February 7, 2013
Eugène Delacroix’s painting Liberty Leading the People is vandalized at the Louvre-Lens Museum by a 28-year old woman who wrote “AE911” on its surface with a permanent black marker just before closing time. She was immediately confronted by a security guard and a visitor, and arrested.
The graffiti apparently refers to the 9/11 conspiracy group, Architects and Engineers for 9/11 Truth. Louvre conservators were able to remove the writing in less than two hours, without damaging the original paint. The artwork returned to public display the next morning.

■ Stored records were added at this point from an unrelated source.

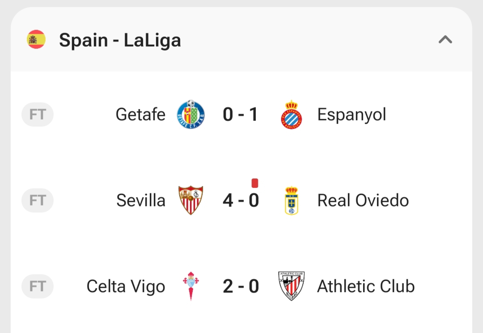
Task: Open the Celta Vigo team name
Action: pos(126,286)
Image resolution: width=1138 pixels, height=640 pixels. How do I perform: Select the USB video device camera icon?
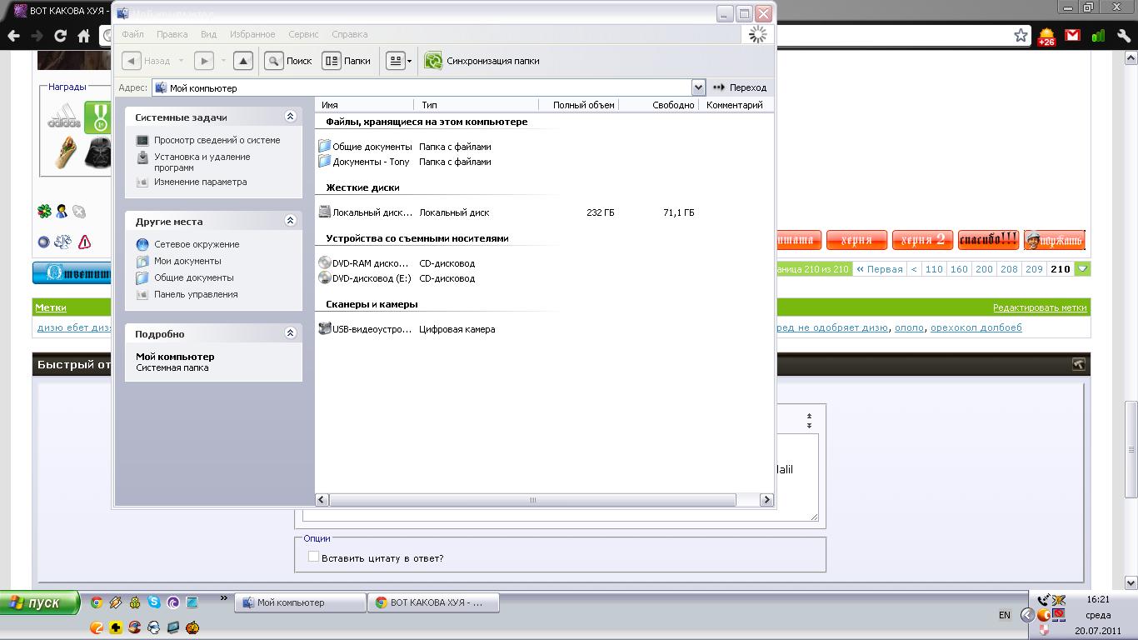point(325,329)
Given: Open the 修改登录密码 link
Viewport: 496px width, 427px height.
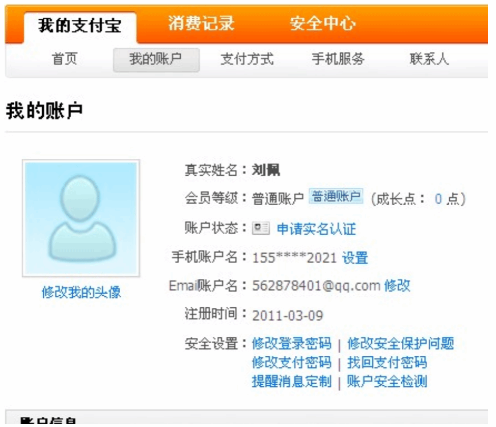Looking at the screenshot, I should (291, 344).
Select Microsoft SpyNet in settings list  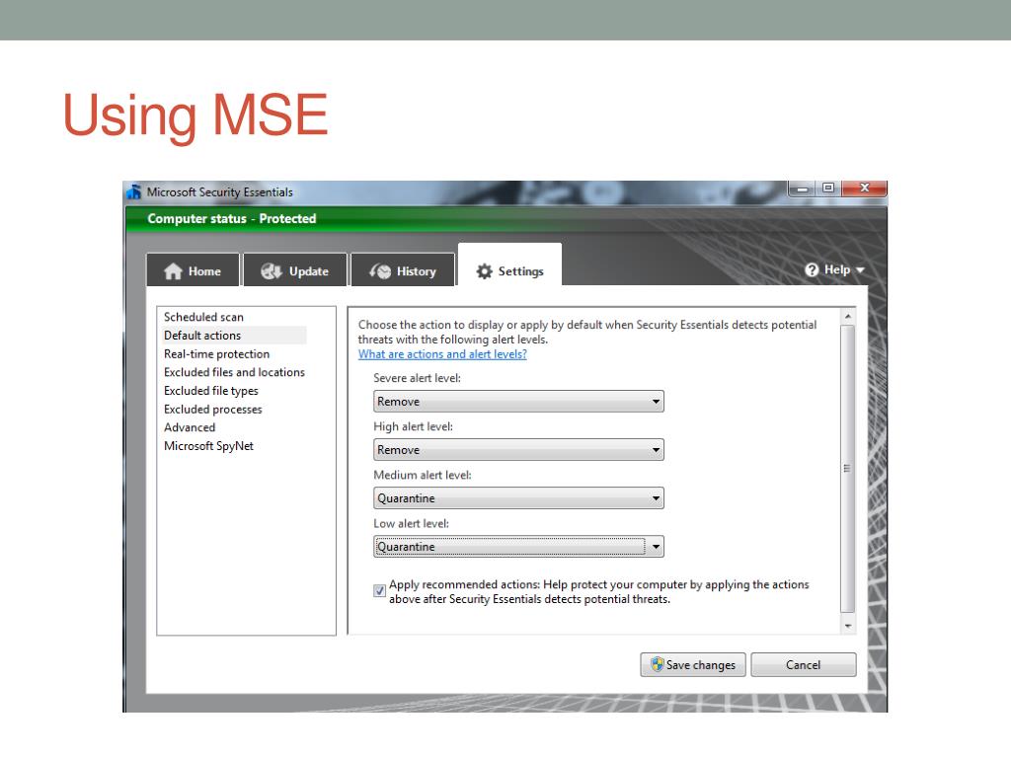[x=208, y=446]
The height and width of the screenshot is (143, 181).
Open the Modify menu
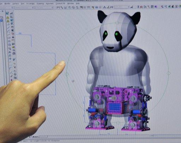[x=7, y=4]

The painting commemorates France’s July Revolution of 1830. It shows a woman personifying Liberty leading the French people forward over the bodies of the fallen, holding the French flag in one hand and a musket in the other. The painting is considered a national treasure in France, even appearing on French currency. It’s the highlight of the Louvre-Lens’ opening exhibition, and was the centerpiece of its marketing campaign. The museum had opened less than two months earlier, as a satellite of the Louvre in Paris. Liberty Leading the People has gained iconic status even outside of France, appearing on Irish stamps, and even the cover of a Coldplay album.
Fun Fact: The boy in the cap next to Liberty was the inspiration for Gavroche, a street child in Les Misérables (the novel, musical and movie).